One key issue relates to the amount of space available at the top end of the street (where Spark and Banana Warehouse are). Due to other proposed uses for the space, including large pavements for planting, for street cafes and benches and loading bays for the new hotels, an option explored was to have cyclists share the road in primary position. (Although the current carriageway is 10.5m, on-street parking effectively reduces the existing carriageway shared by vehicles and cyclists to 6.75m).
Cycle Lane in the Road – Primary Position
Having considered all of those constraints, and taking into account Sustrans best practice guidance and the City of York Council transport hierarchy the preferred option, put forward by the transport designers and technical officers, was as follows:
The rationale for this is that at the narrowest section of the street pedestrians, planting and off road loading bays can be accommodated as well as the minimum required road width for buses to safely pass of 6.7m.
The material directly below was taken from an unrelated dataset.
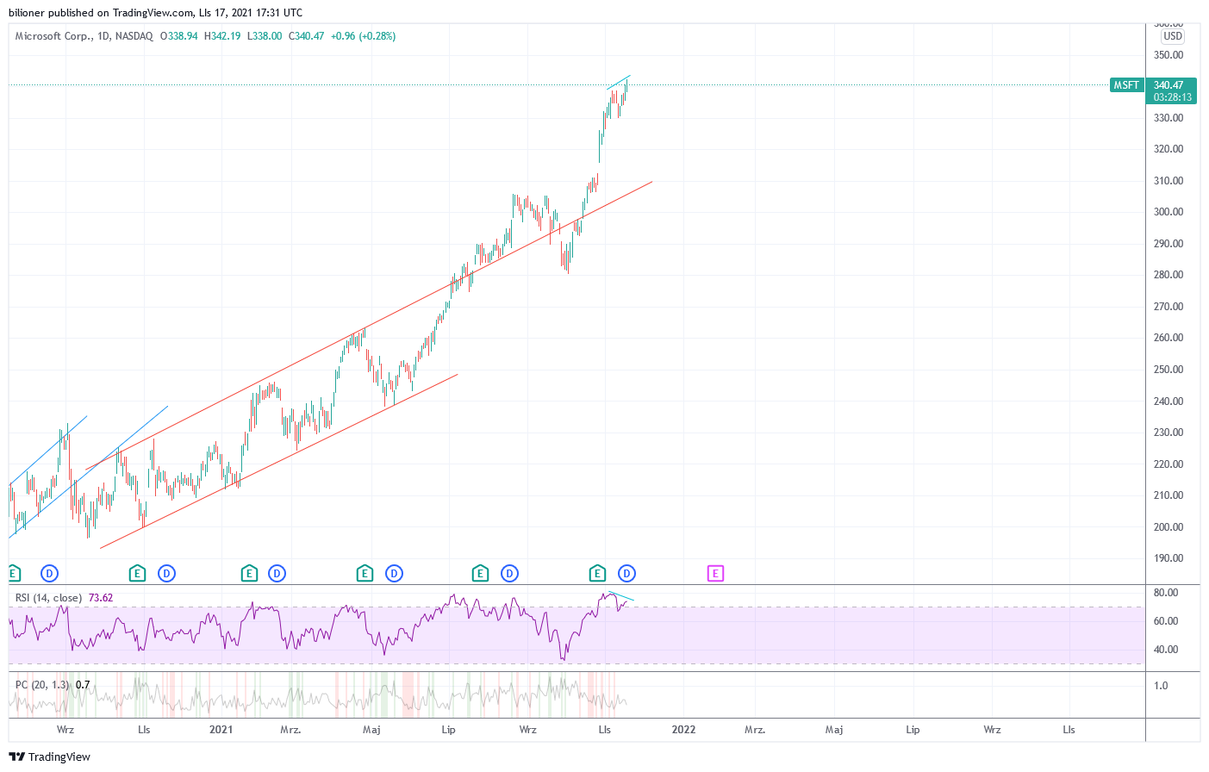
Task: Select the blue "D" dividend marker near Wrz
Action: click(x=48, y=572)
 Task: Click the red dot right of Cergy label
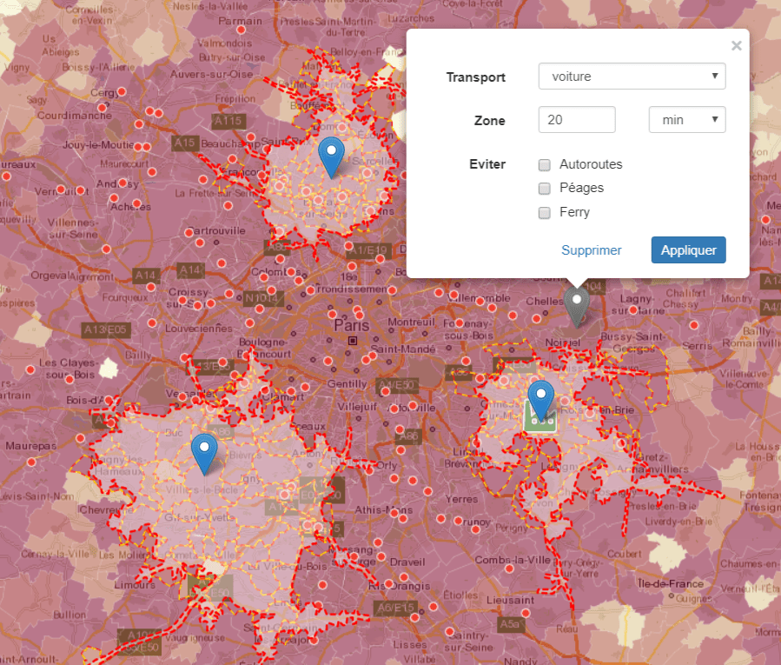tap(122, 91)
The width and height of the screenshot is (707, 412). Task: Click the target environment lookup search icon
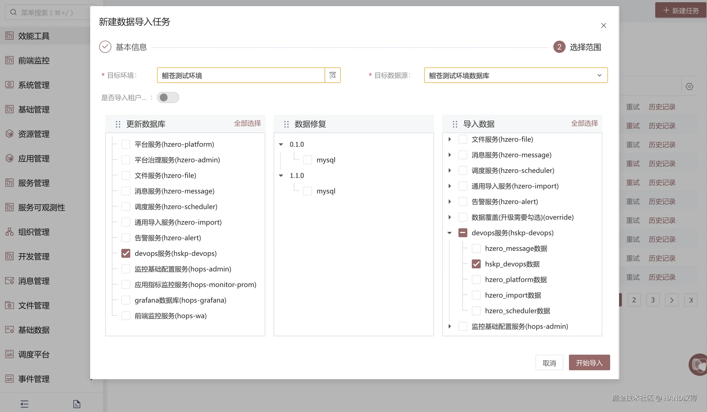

The road would become parking restricted meaning whilst the carriageway would be reduced there would be no stopping or obstructions other than bus stops. The transport designers and technical officers felt that a safe cycling environment would be created by the combination of the reduced highway width, low traffic volume and much lowered traffic speeds through traffic calming tables along with restricting parking so that there are no vehicle obstructions for cyclists to navigate in the carriageway other than bus stops.
Segregated cycling lane options
The following sets out the different options the transport designers and technical officers explored to inform their decison about why they believe the options for segregated cycle lanes are problematic in this instance:
Cycle Lane in Road – secondary positon
- Does not create the minimum 6.7m bus passing width of carriageway.
- Would not allow for the loading bay for the new hotels and existing Tesco deliveries at the narrowest section of Piccadilly to be taken off the highway. This would mean servicing vehicle would cause obstructions to buses and sever the cycle lane.
- Would not create wide enough pavements to accommodate planting, seating and cycle parking.
Cycle lane in the road – secondary positon with greater space for bus passing
This option allows for the 6.75m required for buses to safely pass without encroaching on the cycle lane, but as a consequence makes the road wider still and leads to even smaller footpaths, reduced to only 1.3m at the narrowest point, exacerbating the issues with the previous option.
Segregated two way cycling lane
A two-way segregated cycle lane was also considered but this again would not:
- Allow the space for loading bays to be taken off the carriageway and at the narrow section of Piccadilly there would be no space for planting, seating or activity with a very narrow pavement.
- As loading bays and servicing would need to be in the road it would also pose a risk to cyclists of delivery drivers and bus passengers crossing over the cycle lane.
Key points from the discussion:
There was a very strong feeling in the room that from a cyclist perspective that the prefered option (cyclists in primary position) was not acceptable. One person said: ‘This has made it worse than it is at the moment – it works ok at the moment’. Others said that if there were no segregated cycling lane then this would mean that they would not cycle this way. It was argued that the big opportunity of this scheme was to create a continuous cycling route up New Walk over the gyratory into Piccadilly and toward the cycle parking in Whip-Ma-Whop-Ma-Gate – and that the current plans were not seen as realising this.
Three questions emerged from the discussions. These are the questions we want to actively work with cyclists to explore:
- Can speed be more actively reduced to 20 mph? If this was demonstrably possible would a segregated cycle lane still be needed?
- What other options might there be for making the segregated cycle lane work all the way up Piccadilly?
- Is there a way of taking a segregated cycle path up St Denys and to contraflow up Walmgate and Fossgate?